Jack Arnold may have felt after MONSTER ON CAMPUS that he was slipping into exploitation territory againand thedays of those hands-off decent budget Sci-Fi films were drawing to a close. By then his Sci-Fi expert status was also tarnished by a couple of films he did not direct.
THE CREATURE WALKS AMOUNG US – or as Mr. Lobo calls it – The Creature Wears Slacks Off The Rack. It was unfortunately not directed by Jack Arnold and it’s considered by most not only to be just the third best CREATURE feature but the most disappointing overall and it‘s not even in 3-D!
John Sherwood who directed this also directed MONOLITH MONSTERS that was adapted from a story co-written by Jack Arnold. It was a imaginative enough story staring Grant Williams from INCREDIBLE SHRINKING MAN but Monolith fell flat. One can only guess what could have been if Arnold directed “MONOLITH MONSTERS.

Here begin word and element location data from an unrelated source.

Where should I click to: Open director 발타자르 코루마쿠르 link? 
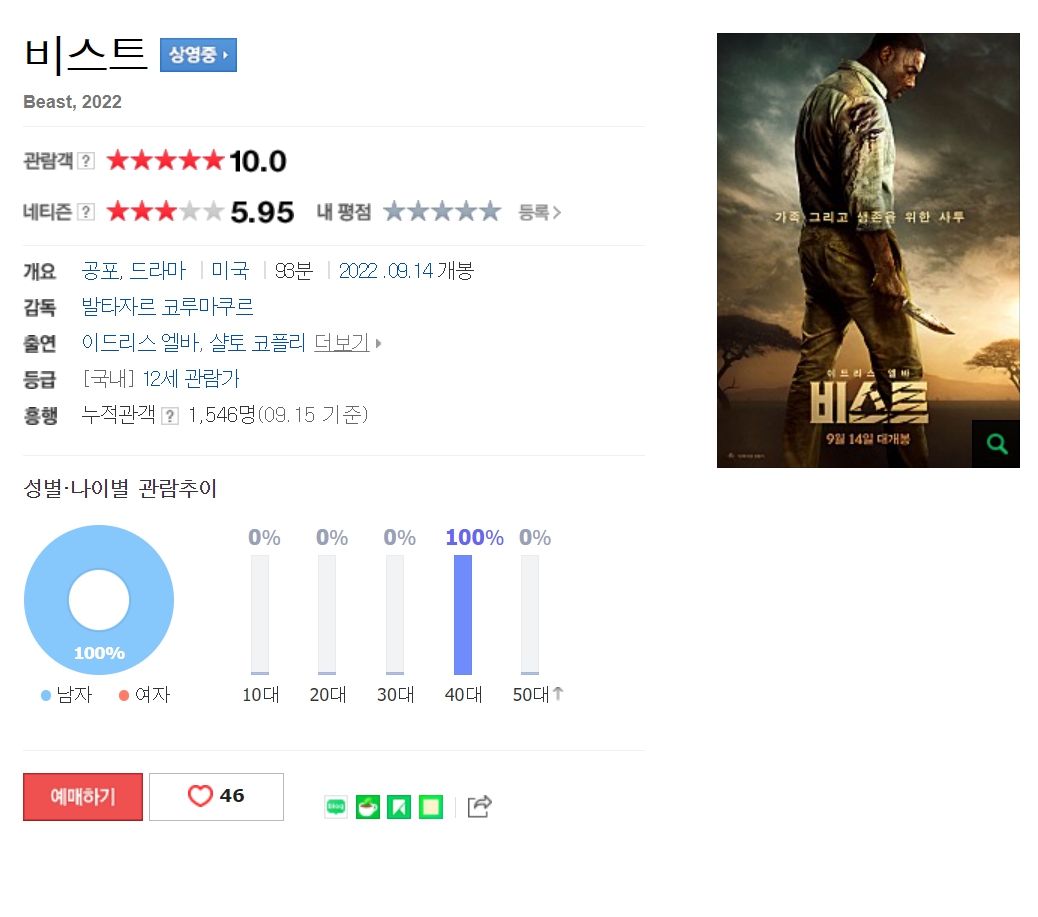click(167, 307)
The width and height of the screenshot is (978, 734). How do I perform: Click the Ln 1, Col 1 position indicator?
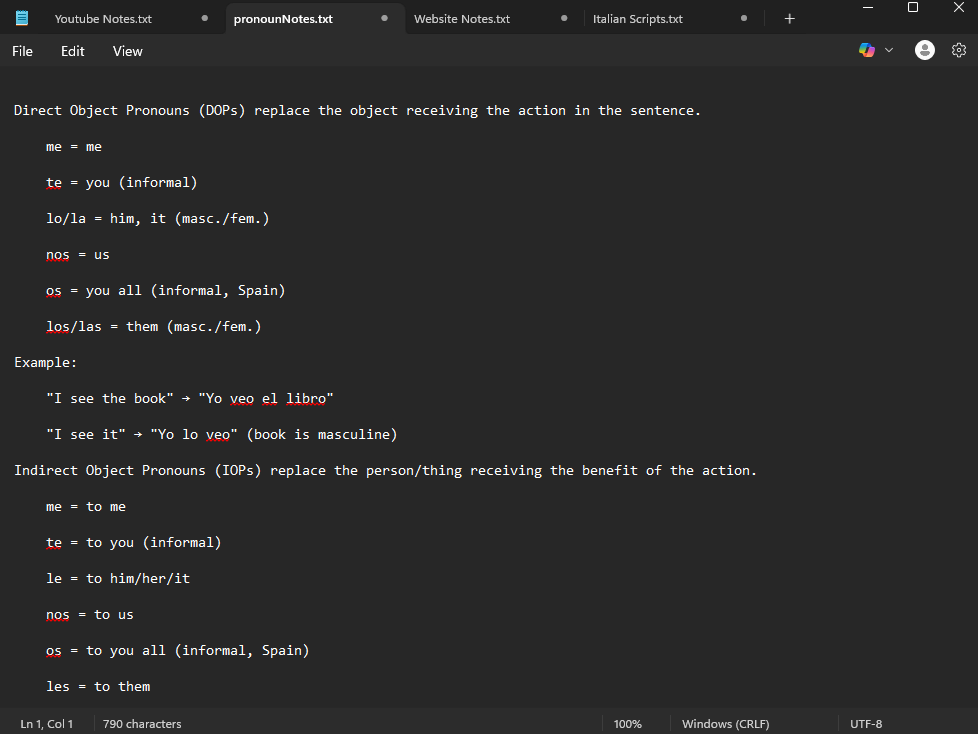(x=47, y=724)
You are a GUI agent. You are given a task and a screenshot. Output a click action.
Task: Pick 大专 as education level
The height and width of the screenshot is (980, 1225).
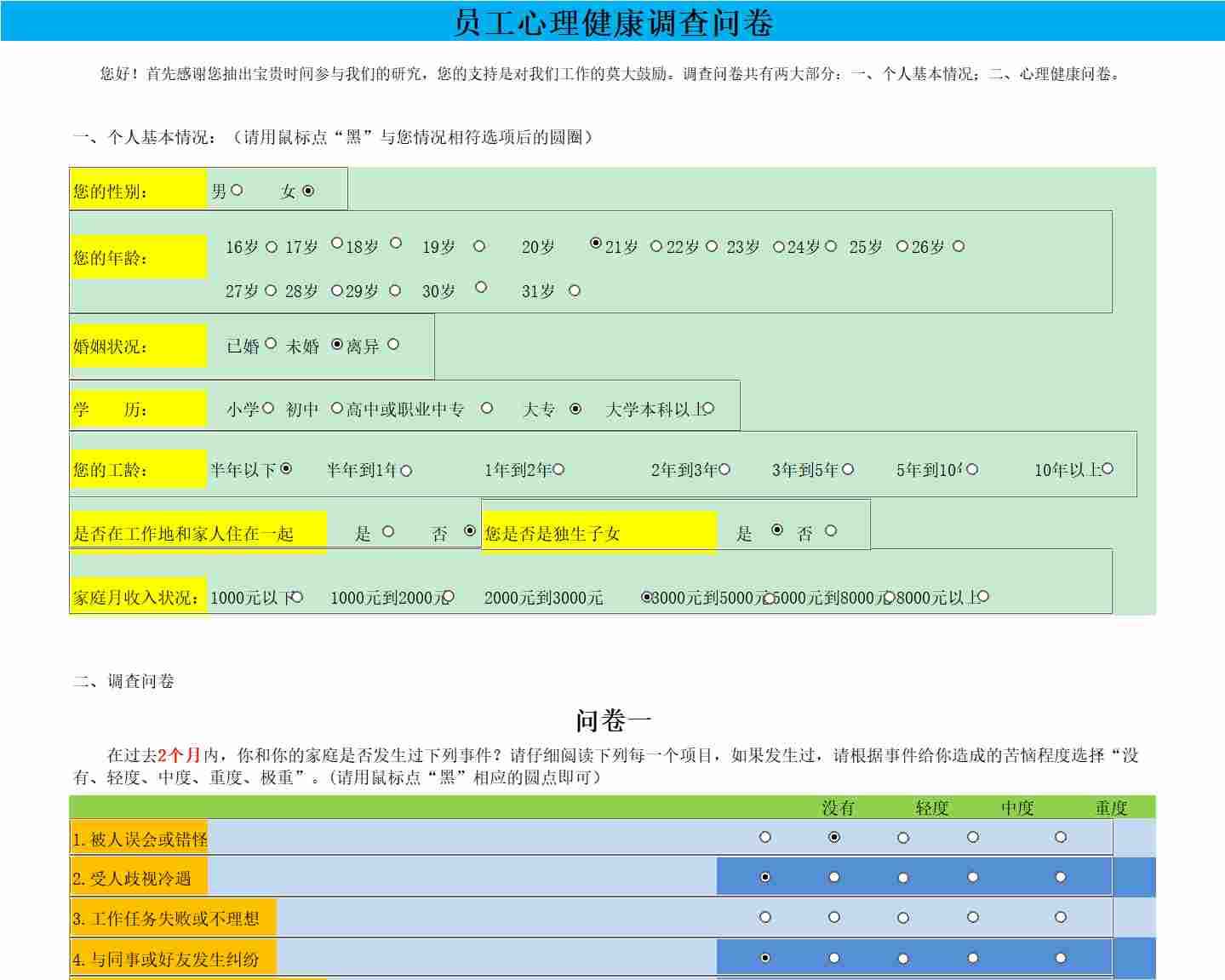[x=576, y=407]
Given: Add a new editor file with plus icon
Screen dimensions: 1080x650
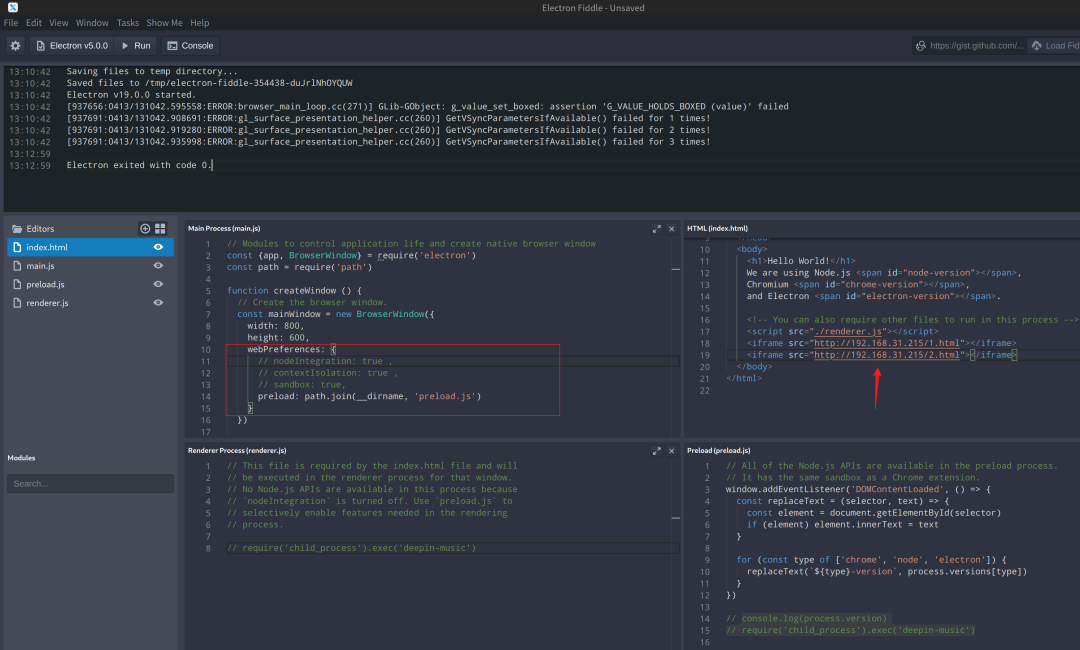Looking at the screenshot, I should click(145, 229).
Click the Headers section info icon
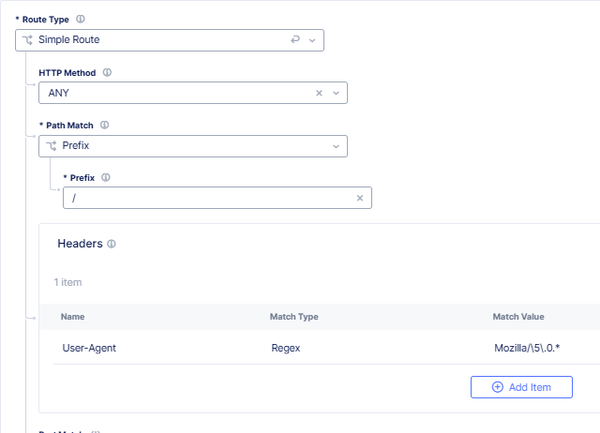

Later science fiction films like the kind American International Pictures made – and imported and dubbed overseas monster movies – were limited by their budgets and focused on exploiting the market more than pushing the limits of fantasy film. Although, I love these films and they are Mr. Lobo’s bread and butter, most of their directors did not create an atmosphere or exhibit the level of talent or taste of Jack Arnold.

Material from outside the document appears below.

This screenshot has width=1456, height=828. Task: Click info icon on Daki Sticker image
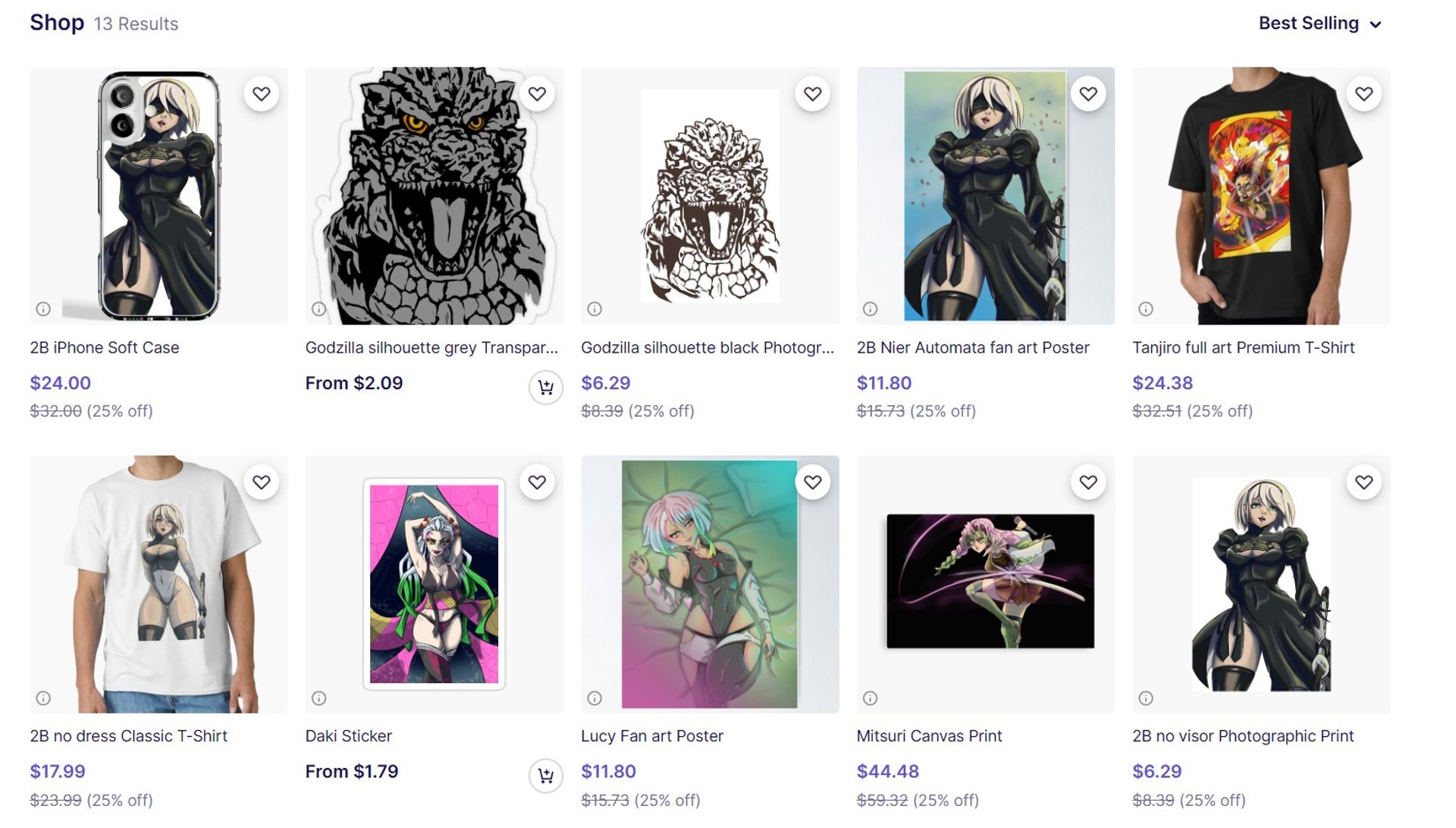coord(318,698)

Why did his reign as Mr. Sci-Fi end with Universal? Maybe Universal’s priorities changed. We can only imagine what a Sci-Fi film by Jack Arnold film from the 60’s and beyond would be. Like The Beatles were to screaming girls of the 60’s, Jack Arnolds Sci-Fi films were phenomenon of the 50’s.
Like I said before Arnold never regarded his films as horror films. He would have hated seeing the guts and organs of Jason and Freddy’s victims flying out over audiences, even in 3D!
Jack Arnold hated THE EXORCIST. He admired the performances and the special effects and believed they all should have gotten Academy Awards, but was totally offended by content. As a director he couldn’t do that kind of film. He couldn’t make a fourteen-year-old girl go through the things Linda Blair did or make her say the words she did. Those kind of films didn’t match his taste…So, I’m guessing it wasn’t worth his talent to try and make a modern Horror film.
He remained active in the industry into the 80’s but didn’t direct any Science Fiction films after the 1950s. He directed practically millions of popular TV shows like PETER GUNN, PERRY MASON, GILLIGAN’S ISLAND, BRADY BUNCH, WONDER WOMAN, BIONIC WOMAN, BUCK ROGERS, LOVE BOAT, THE FALL GUY…but he did miss making feature films. He felt TV was a sausage factory – too much work for too little satisfaction.
He wanted to do more stories that he could create atmosphere with, but so many Sci-Fi scripts he read in the 70’s seemed like technical manuals to him when compared to imaginative elegance of Ray Bradbury and Richard Matheson. Unfortunately his health did not keep him with us long enough to allow a newer Jack Arnold Sci-Fi masterpiece to ever happen.
By the way, two of Arnold’s greatest Sci-Fi films TARANTULA and IT CAME FROM OUTER SPACE are immortalized in the Richard O’Brien’s song Science Fiction Double Feature – a tune I consider to be the national anthem of Midnight Movies. It’s from a musical comedy cult movie that probably would have made Jack Arnold throw up, THE ROCKY HORROR PICTURE SHOW(1975). However, It makes Mr. Lobo cry when he hears it. The song ironically yearns for a more innocent time of imagination and wonder. A gentler more civilized age when Horror films were called Science Fiction and Exploitation films were perverted and subverted by taste, talent, and atmosphere.